Advice about training with additional synthetic dataset

Question

Advice about training with additional synthetic dataset

rachelwrr opened this issue 3 years ago · comments

Hi,

Thanks for the work!

Just seeking for advice. If I want to feed in with additional synthetic data set targeting a few specific grammar errors, what order will you recommend me to train the model? Will mixing up the order of 3 training stages affect the result?

Fine tune on the top of your pretrained model (after Stage 3)?
Or
Restart the training process, and include those new dataset in Stage 1?
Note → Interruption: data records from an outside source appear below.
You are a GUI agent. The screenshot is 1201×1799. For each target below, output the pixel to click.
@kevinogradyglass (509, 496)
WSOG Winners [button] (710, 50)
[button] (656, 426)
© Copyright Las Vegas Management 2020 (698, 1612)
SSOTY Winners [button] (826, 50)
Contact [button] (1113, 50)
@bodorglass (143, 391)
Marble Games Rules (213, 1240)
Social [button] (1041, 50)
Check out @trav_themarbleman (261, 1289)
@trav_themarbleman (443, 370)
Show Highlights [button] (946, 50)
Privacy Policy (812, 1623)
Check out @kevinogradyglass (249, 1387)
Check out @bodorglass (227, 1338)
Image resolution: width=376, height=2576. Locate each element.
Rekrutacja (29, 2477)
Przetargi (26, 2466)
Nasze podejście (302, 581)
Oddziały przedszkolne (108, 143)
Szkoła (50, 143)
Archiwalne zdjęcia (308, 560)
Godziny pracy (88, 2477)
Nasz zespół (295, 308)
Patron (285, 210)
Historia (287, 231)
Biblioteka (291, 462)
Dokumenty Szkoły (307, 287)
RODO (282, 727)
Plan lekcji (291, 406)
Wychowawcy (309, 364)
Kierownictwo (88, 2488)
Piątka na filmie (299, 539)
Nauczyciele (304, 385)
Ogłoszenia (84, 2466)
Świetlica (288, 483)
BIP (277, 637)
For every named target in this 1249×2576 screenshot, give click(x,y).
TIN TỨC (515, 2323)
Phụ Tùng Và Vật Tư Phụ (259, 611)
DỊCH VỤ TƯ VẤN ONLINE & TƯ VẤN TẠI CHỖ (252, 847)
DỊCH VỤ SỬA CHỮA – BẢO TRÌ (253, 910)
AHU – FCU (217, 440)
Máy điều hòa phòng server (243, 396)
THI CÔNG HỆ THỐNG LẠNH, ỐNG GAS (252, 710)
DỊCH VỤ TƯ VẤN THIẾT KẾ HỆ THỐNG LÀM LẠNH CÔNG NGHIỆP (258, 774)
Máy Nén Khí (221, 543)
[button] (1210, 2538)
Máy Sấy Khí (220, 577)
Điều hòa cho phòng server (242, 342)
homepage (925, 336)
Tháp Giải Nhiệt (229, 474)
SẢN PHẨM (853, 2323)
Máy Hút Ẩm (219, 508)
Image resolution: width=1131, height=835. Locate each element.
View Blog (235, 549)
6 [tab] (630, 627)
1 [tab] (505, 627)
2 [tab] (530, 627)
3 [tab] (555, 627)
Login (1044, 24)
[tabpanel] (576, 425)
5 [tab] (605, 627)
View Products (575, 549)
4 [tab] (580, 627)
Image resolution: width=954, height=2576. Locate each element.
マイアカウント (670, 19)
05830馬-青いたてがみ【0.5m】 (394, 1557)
I'm new in this area. Any advice will be appreciated :)

Thanks!

Alex Skurzhanskyi · Answer 1 · Wed Jul 07 2021 22:44:19 GMT+0800 (China Standard Time)

Hi
I think this depends on how much your errors differ from those in the dataset. In general, I would suggest adding these errors to Stage 1 and then applying Stage 2 & 3, as your data is synthetic.

rachelwrr · Answer 2 · Thu Jul 08 2021 11:13:02 GMT+0800 (China Standard Time)

errors to Stage 1 and then applying Stage 2 & 3, as your data is synthetic.

Thanks for the reply! For dataset, I took 60000 sentences from PIE folder a5 (true), then convert adj to adv, intending to improve adj. / adv. conversion related grammar errors.